The cabinet under prime minister Xavier Bettel (DP) during a weekly meeting on Friday decided to tighten pandemic restrictions around testing. It will reduce the validity of test results by 24 hours. The move must be validated by parliament before it can come into force. The government will submit changes for approval next week.
France, ahead of Luxembourg, already cut the validity of PCR tests to just 24 hours.
Ministers will meet again on Monday to discuss further measures, the government said in a press release. A briefing by Bettel and health minister Paulette Lenert (LSAP) is planned for 5pm in the afternoon.
With a rising number of infections in schools, the government will also be increasing testing of primary school pupils from two times a week to three tests. In addition, following the diagnosis of one case within class--whether at primary or secondary level--the entire group will be tested every day for a week.
Children who are not vaccinated against or recovered from the coronavirus and who refuse testing will have to quarantine at home during this time.
Data released by the health ministry on 23 November showed that new infections had risen 60% among children aged 0 to 9, who cannot yet get vaccinated. The European Medicines Agency on 24 November approved the use of the Biontech/Pfizer vaccine for children aged 0 to 5 but Luxembourg is yet to confirm when it will roll out the jab for kids.
The government is also allowing public sector workers to work from home for four days a week, up from three currently, if their job allows it. Further measures could follow meetings with employee and employer groups on Monday.
Healthcare workers in Luxembourg on Thursday staged a minute’s silence in protest against the anti-vaccine movement.
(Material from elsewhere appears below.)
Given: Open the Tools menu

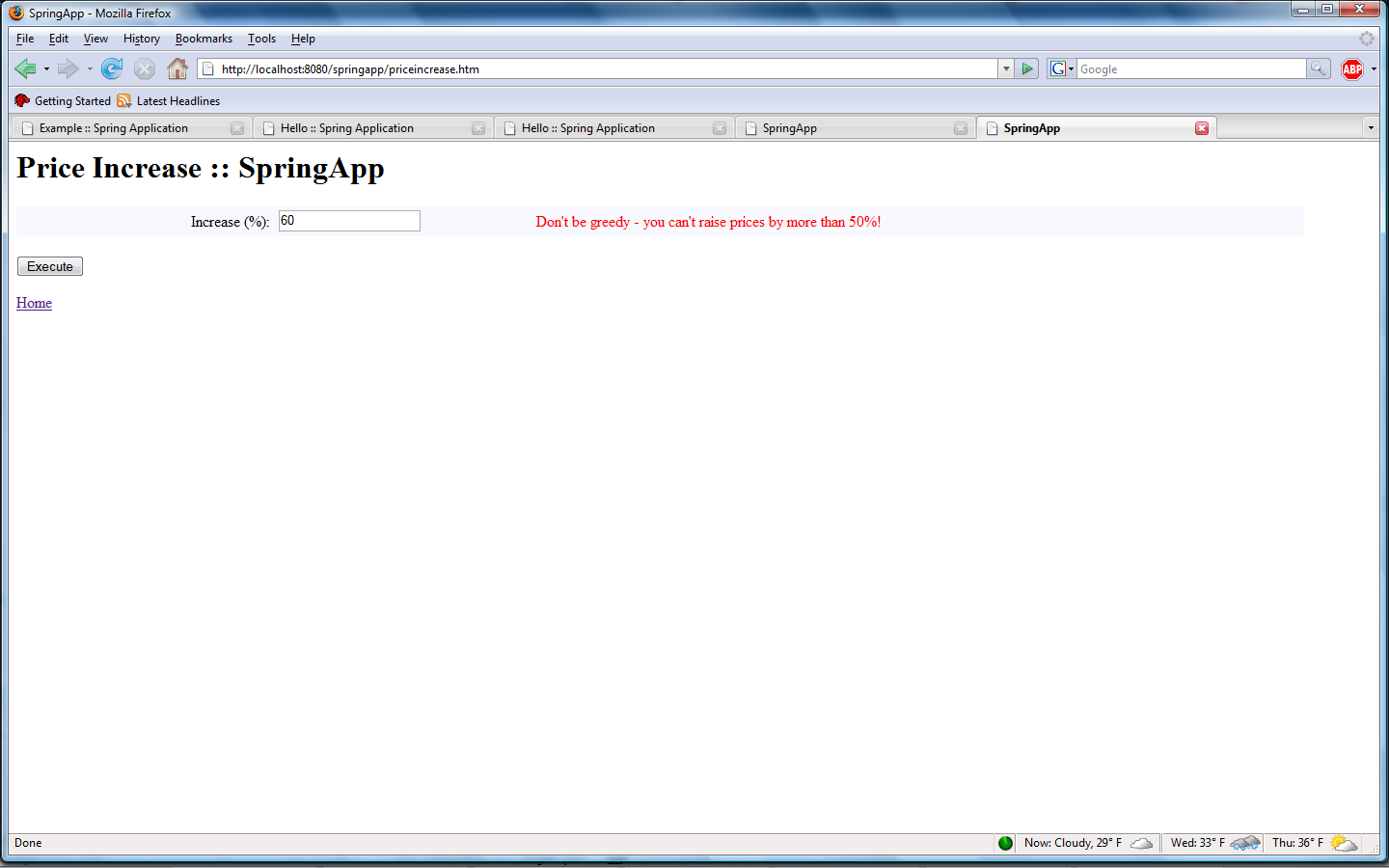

Doctors and nurses urged the public to trust the science and get vaccinated. With the outbreak of the pandemic nearing its second anniversary, they said hospitals once again face being overwhelmed with staff exhausted physically and mentally.
A new variant of the coronavirus discovered in southern Africa meanwhile has prompted alarm among scientists and led numerous countries to close their borders for travel from South Africa, Botswana, Namibia, Zimbabwe, Lesotho and Eswatini. European Commission president Ursula von der Leyen on Friday called for a joint EU response to stop air travel from the region.